▶ **Excerpted text**:
⟨
It’s an access issue.
It’s a power issue.
It’s a policy issue.
It’s an issue of who gets care, who gets criminalized, and who gets quietly disappeared because their existence makes the state uncomfortable.
When people in power talk about “raising awareness,” what they often mean is “We’d like credit for acknowledging a problem we’re actively making worse.”
So no. Awareness isn’t enough. You know what would help? Fewer barriers. More therapists. More access to care. And let’s talk about that care as it exists now, shall we?
Getting Help: A Choose-Your-Own Bureaucratic Horror
Let’s say you decide it’s time to get help. Bold move (it shouldn’t have to be, but it is). You deserve a trophy just for Googling “therapists near me” without immediately closing the tab in despair, because it often looks like this…
You start calling.
Voicemail.
Full.
No openings.
Waitlist.
No callback.
Out-of-network.
$180 a session.
Payment due up front.
Insurance “might” reimburse you after 6-12 weeks, assuming Mercury is in retrograde and you filed the correct 19-digit claim code.
At this point, you begin to suspect that the system isn’t broken, it’s working exactly as designed: to filter out anyone who doesn’t have an MBA in “calling the same office four times.”
A Rare Plot Twist: Illinois Isn’t Awful
Here’s a twist.
I live in Illinois. And for reasons I cannot explain and will not question, we actually don’t suck at this.
We have mental health parity laws that kind of work. Medicaid covers therapy. Private insurance plans are legally required to pretend you’re a human being. You can, in some cases, actually get therapy without selling your car or pawning your grandmother’s engagement ring.
⟩
▶ **Dataset entries**:
⟨
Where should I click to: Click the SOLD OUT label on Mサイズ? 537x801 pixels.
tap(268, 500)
⟩
⟨
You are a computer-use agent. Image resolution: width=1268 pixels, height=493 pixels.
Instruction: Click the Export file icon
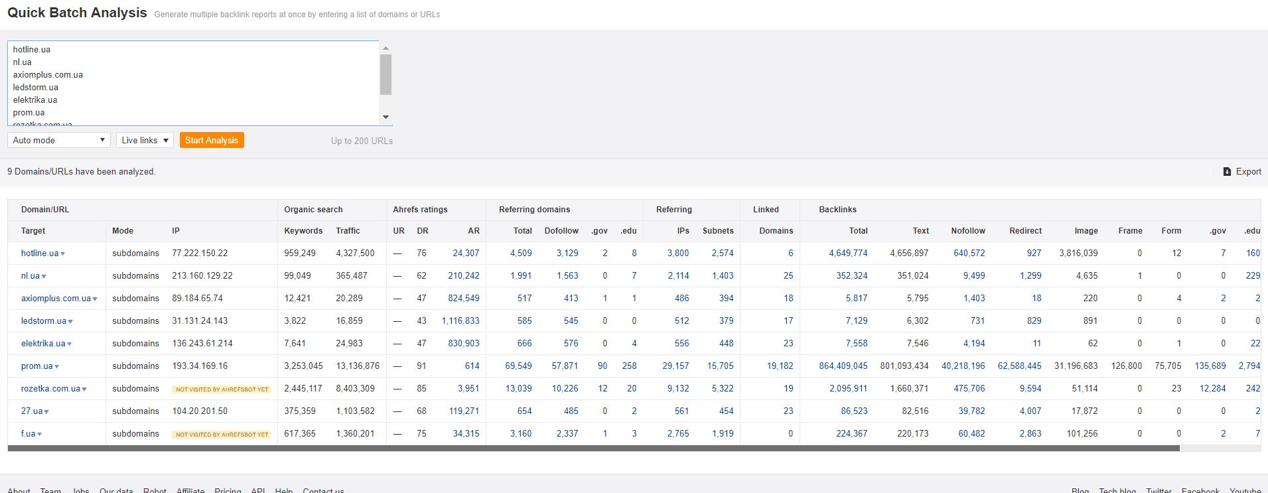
⟩
⟨
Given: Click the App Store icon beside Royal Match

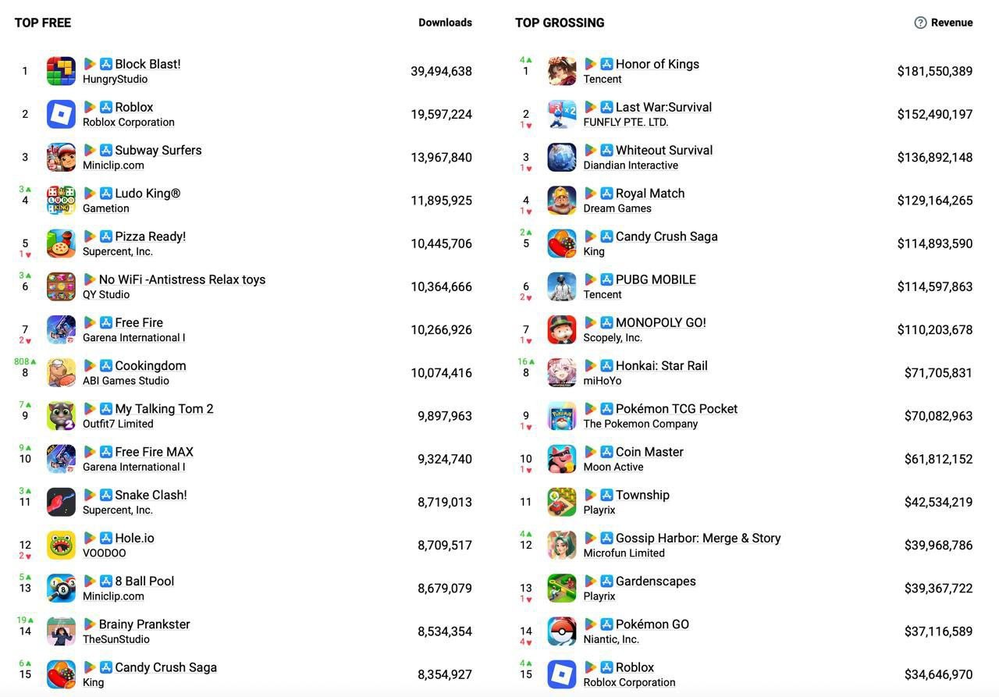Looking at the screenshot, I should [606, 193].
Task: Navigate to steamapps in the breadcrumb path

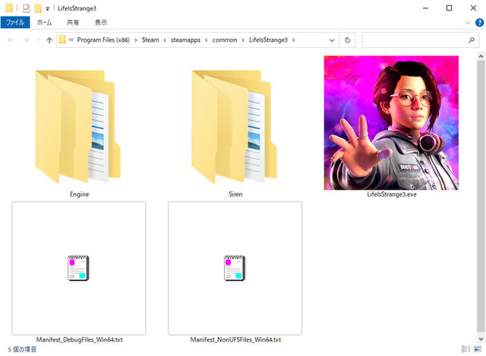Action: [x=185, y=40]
⟩
▶ **Problems to work on**:
• 1. From the text about getting mental health care, rewrite the passage from "At this point, you" up to and including "Here’s a twist.", substituting "PhD" for "MBA".
• 2. Answer these questions using the text about getting mental health care.
(a) What does an out-of-network session cost?
(b) In which state does the writer live?
(c) What does Medicaid cover in that state?
The material has no connection to the text about getting mental health care.

▶ **Responses by item number**:
• 1.
At this point, you begin to suspect that the system isn’t broken, it’s working exactly as designed: to filter out anyone who doesn’t have an PhD in “calling the same office four times.”
A Rare Plot Twist: Illinois Isn’t Awful
Here’s a twist.

• 2.
(a) $180 a session.
(b) Illinois.
(c) Therapy.